Questo vuol dire che Attraverso la FP, e per un periodo fino a 4 mesi per volta, gli abbonati possono decidere di sospendere il proprio abbonamento, venendo sollevati dal pagamento del corrispettivo canone mensile fino alla data prescelta per riattivare il servizio. Una volta riattivato l’abbonamento e provveduto al pagamento del primo mese del servizio, tali utenti potranno beneficiare della FP fino ad ulteriori 4 mesi (questo meccanismo, peraltro, può essere ripetuto tutte le volte che si vuole). Inoltre, una volta attivata la FP, detti utenti avranno comunque diritto a fruire del servizio OTT DAZN fino alla scadenza del mese per cui hanno effettuato l’ultimo pagamento.

L’impegno sottoscritto da Dazn prevede inoltre che verrà data opportuna comunicazione di questa soluzione ai propri utenti.

Più complicata risulta invece valorizzare la funziona pausa per gli abbonati tramite fornitori terzi di servizi di pagamento (3PP). Per questi utenti (Utenti 3PP) l’attuazione della FP potrebbe avere tempi più lunghi. Per questo è stato messo in campo un piano B: proporre - nell’attesa - un gift code del valore di 20 euro (due mensilità dell’abbonamento Dazn) da spendere sugli store on line.
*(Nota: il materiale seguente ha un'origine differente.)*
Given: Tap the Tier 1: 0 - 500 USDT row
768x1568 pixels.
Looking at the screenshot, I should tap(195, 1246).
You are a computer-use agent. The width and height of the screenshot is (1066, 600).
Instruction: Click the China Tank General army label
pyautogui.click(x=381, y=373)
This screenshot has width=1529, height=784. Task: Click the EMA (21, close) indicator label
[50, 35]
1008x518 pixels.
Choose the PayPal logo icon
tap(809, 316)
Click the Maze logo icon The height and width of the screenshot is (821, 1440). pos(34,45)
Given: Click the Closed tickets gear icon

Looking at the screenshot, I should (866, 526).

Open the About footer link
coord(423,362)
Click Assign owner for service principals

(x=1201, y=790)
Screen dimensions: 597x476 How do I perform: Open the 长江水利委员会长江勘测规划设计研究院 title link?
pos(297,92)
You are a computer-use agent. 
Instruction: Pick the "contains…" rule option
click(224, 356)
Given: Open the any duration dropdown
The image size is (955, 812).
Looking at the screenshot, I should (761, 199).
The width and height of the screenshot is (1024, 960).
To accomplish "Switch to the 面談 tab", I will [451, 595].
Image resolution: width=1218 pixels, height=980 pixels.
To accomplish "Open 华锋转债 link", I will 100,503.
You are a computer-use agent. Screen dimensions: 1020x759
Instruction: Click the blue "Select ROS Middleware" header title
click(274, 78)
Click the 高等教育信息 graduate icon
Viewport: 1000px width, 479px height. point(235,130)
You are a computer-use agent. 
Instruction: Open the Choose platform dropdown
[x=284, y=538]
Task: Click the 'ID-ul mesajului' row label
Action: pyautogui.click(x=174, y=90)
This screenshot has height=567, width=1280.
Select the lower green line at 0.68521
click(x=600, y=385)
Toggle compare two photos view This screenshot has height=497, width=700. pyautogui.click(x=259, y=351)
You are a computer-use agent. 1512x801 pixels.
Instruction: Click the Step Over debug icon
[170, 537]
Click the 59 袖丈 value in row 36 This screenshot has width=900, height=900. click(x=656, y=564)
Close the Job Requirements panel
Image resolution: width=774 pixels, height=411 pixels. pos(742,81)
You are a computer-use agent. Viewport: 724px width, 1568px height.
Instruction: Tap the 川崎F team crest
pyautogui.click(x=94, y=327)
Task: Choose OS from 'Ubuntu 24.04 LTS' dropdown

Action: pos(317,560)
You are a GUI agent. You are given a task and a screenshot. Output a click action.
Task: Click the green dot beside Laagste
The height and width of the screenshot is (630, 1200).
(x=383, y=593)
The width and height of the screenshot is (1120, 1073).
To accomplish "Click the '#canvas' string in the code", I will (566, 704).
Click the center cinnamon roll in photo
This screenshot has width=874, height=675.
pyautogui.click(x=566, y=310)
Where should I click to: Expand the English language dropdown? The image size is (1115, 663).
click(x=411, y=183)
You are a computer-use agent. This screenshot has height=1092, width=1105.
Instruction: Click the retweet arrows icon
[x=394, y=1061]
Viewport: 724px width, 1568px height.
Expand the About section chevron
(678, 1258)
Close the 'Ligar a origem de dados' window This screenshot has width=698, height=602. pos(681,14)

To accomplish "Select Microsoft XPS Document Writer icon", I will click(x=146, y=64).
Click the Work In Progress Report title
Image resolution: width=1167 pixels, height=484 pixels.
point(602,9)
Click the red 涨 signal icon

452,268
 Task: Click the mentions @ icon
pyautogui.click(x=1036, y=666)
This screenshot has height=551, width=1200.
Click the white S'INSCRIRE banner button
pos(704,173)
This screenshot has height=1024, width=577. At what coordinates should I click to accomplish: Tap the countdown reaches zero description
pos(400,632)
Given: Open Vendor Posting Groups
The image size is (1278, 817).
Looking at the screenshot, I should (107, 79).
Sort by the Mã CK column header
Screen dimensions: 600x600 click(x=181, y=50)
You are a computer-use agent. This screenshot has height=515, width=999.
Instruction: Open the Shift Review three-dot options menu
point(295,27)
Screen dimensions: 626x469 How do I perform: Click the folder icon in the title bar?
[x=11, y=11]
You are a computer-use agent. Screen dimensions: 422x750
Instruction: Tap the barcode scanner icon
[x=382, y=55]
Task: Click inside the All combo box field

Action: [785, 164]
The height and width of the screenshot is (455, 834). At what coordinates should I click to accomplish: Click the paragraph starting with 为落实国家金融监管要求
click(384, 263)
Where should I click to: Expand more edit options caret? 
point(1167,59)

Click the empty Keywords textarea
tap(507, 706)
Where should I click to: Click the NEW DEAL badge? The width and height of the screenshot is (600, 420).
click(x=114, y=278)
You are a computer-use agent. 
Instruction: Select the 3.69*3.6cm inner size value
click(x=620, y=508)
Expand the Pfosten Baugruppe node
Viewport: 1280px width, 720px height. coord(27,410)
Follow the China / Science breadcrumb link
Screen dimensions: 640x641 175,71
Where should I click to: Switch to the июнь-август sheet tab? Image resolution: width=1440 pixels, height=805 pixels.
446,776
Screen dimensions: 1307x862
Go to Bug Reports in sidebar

Un investimento – fanno notare il legali della piattaforma – certamente non indifferente.

Anche in questo caso massima comunicazione agli utenti della soluzione adottata.

Infine un dubbio (non troppo peregrino, vista l’incertezza di questi mesi): e se si verificasse una nuova ondata di epidemia da COVID-19 o un evento che possa avere il medesimo impatto sui contenuti offerti da DAZN?

Be’, in questo caso Dazn assicura che agli abbonati verrà fornita  una puntuale comunicazione sulla possibilità di usufruire delle soluzioni alternative (FP o gift code per gli utenti 3PP).